Justice, rumeur et vérité

Mercredi 28 Février 2018

La rumeur et la calomnie sont bien des maux de notre temps. Non pas que les exemples manquent, à travers l’histoire, de personnages sacrifiés au totem des préjugés, de puissants courtisans déchus de toute fonction après avoir été calomniés, ou même de simples anonymes brisés par la médisance de leurs voisins. Mais il faut bien avouer que le monde va plus vite, que la planète entière est connectée et que tout un chacun peut désormais avoir un avis sur tout et le faire connaître à tous. En conséquence, la rumeur va plus vite et fait plus de dégâts. Elle se propage comme une traînée de poudre et se joue des frontières, alors que la justice est lente et s’arrête là où finit l’Etat.
Aujourd’hui plus que jamais auparavant, c’est donc d’abord devant le tribunal des médias et des réseaux sociaux que les coupables comme les innocents sont condamnés. La rumeur, voyeuse et désinvolte, s’est en quelque sorte substituée à la justice, aveugle et intransigeante. Nous, simples justiciables, n’y avons pas gagné au change.  Car, sous le règne de la rumeur, la justice et sa quête de vérité n’existent plus. Il n’y a plus que la colère ou l’enthousiasme, la vengeance ou le désir. La rumeur est passion volage quand la justice doit-être de marbre. Elle travestit la voix du peuple en une ignoble cacophonie. Et quand elle étend son emprise, la vox populi n’a plus rien d’une vox Dei. Elle devient au contraire le cri sourd d’un pays enchaîné à ses mensonges et à ses fausses certitudes.
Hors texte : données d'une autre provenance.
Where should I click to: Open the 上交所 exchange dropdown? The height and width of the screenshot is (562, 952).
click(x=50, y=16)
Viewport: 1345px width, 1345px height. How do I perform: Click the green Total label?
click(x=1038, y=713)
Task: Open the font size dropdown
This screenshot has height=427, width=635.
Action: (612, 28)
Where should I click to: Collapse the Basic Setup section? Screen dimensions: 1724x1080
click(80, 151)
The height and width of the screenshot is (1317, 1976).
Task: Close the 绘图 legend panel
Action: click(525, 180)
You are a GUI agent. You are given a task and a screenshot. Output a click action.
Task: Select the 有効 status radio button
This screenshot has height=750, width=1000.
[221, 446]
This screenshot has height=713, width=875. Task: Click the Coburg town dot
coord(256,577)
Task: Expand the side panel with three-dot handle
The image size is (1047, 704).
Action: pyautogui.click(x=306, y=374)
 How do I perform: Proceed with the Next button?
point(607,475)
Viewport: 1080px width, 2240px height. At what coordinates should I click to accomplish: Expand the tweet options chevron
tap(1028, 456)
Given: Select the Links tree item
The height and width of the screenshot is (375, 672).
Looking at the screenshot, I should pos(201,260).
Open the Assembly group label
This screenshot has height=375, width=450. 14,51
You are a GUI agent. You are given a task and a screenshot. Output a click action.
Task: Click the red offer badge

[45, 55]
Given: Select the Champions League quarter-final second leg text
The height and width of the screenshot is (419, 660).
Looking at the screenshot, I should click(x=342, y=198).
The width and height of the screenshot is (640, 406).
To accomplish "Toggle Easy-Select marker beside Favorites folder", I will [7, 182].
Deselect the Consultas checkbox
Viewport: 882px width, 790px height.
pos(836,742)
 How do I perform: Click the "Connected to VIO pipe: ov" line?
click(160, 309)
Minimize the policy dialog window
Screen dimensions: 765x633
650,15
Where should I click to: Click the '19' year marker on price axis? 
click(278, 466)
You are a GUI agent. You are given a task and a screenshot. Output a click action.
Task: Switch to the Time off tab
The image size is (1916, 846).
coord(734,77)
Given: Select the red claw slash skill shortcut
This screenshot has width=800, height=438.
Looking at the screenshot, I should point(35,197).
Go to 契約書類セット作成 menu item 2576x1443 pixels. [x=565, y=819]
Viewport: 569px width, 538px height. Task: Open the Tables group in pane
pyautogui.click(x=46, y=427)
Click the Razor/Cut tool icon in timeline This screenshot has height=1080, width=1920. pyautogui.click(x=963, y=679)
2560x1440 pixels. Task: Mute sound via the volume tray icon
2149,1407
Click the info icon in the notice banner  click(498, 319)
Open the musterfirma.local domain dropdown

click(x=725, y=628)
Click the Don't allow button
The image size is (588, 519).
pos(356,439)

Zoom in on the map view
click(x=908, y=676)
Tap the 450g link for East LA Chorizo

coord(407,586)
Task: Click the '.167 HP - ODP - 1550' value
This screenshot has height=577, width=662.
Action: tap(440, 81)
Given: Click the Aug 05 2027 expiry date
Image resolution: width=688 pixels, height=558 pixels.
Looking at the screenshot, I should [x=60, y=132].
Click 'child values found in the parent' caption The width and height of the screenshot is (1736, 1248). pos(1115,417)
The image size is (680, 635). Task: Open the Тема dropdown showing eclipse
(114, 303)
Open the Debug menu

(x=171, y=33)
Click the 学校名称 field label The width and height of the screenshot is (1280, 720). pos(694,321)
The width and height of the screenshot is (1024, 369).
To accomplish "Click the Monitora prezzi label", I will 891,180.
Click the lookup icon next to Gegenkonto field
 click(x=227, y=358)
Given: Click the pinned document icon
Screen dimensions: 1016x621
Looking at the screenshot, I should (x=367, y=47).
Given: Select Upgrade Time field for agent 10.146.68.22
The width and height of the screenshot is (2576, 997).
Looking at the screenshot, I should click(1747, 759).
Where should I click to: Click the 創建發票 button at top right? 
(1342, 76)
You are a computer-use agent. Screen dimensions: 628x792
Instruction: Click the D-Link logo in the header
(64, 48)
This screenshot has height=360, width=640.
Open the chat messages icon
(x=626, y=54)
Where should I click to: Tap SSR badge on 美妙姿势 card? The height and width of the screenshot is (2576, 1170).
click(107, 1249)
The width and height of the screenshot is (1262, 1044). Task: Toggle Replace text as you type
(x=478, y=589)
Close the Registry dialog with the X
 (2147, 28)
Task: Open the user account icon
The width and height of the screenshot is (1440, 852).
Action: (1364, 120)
Car une nation où la rumeur guide la Justice est en perdition, livrée aux démons, non pas du peuple, cette abstraction qui nous unit, mais d’une foule anonyme qui s’entre-déchire. Le règne de la rumeur, avec son cortège de dénonciations, de procès en réputation et de chantages, signe la défaite de la raison et la victoire de nos bas instincts. Il marque aussi notre incapacité à vivre ensemble et à fraterniser malgré nos différences.
Mais il ne suffit pas d’en faire le constat. Encore faut-il comprendre que le seul moyen de faire taire une rumeur est de faire éclater la vérité au grand jour. Et c’est ici que l’actualité vient en renfort : l’affaire Taoufik Bouachrine qui agite en ce moment toutes les rédactions de ce pays est un test de plus pour la justice marocaine. Il est certes encore trop tôt pour se solidariser ou prendre ses distances avec le directeur d’Akhbar Al-Yaoum et Al-Yaoum 24.
Nous devons, sur ce chapitre, nous borner à rappeler l’évidence : malgré la gravité des accusations et jusqu’à preuve du contraire, Bouachrine reste innocent.
Par contre, nous ne pouvons nous taire sur le premier doute qui a assailli nombre d’entre nous : le journaliste fait-il les frais d’un coup monté ? L’existence même de ce soupçon révèle l’ampleur du discrédit qui touche notre système judiciaire et le manque de confiance dont il pâtit. De fait, au-delà de l’avenir personnel du principal concerné, « le cas Bouachrine », avec tout son potentiel de nuisance médiatique, est l’occasion pour la Justice marocaine de redorer son blason, elle dont l’image est déjà passablement écornée par le procès fleuve des militants du Hirak et la stérilité des audiences qui y sont tenues. Dans « l’affaire Bouachrine », ce n’est visiblement pas la sécurité de l’Etat qui est en jeu et, contrairement à d’autres procès de journalistes ou à celui du Hirak, aucune justice d’exception ne peut ici se justifier. La vérité doit éclore, lumineuse, pure et entière, et non pas obscure, tronquée ou souillée de l’immonde sceau de la rumeur. La vérité, toute la vérité, rien que la vérité. Ni plus, ni moins… Parce que nous ne pouvons plus nous suffire de demi-mensonges et de faux-semblants, parce que la justice est rendue au nom du roi et que la confiance en nos institutions est la première des allégeances, notre système judiciaire doit se montrer à la hauteur du cas Bouachrine et le traiter dans la plus grande neutralité, loin de toute manipulation politique.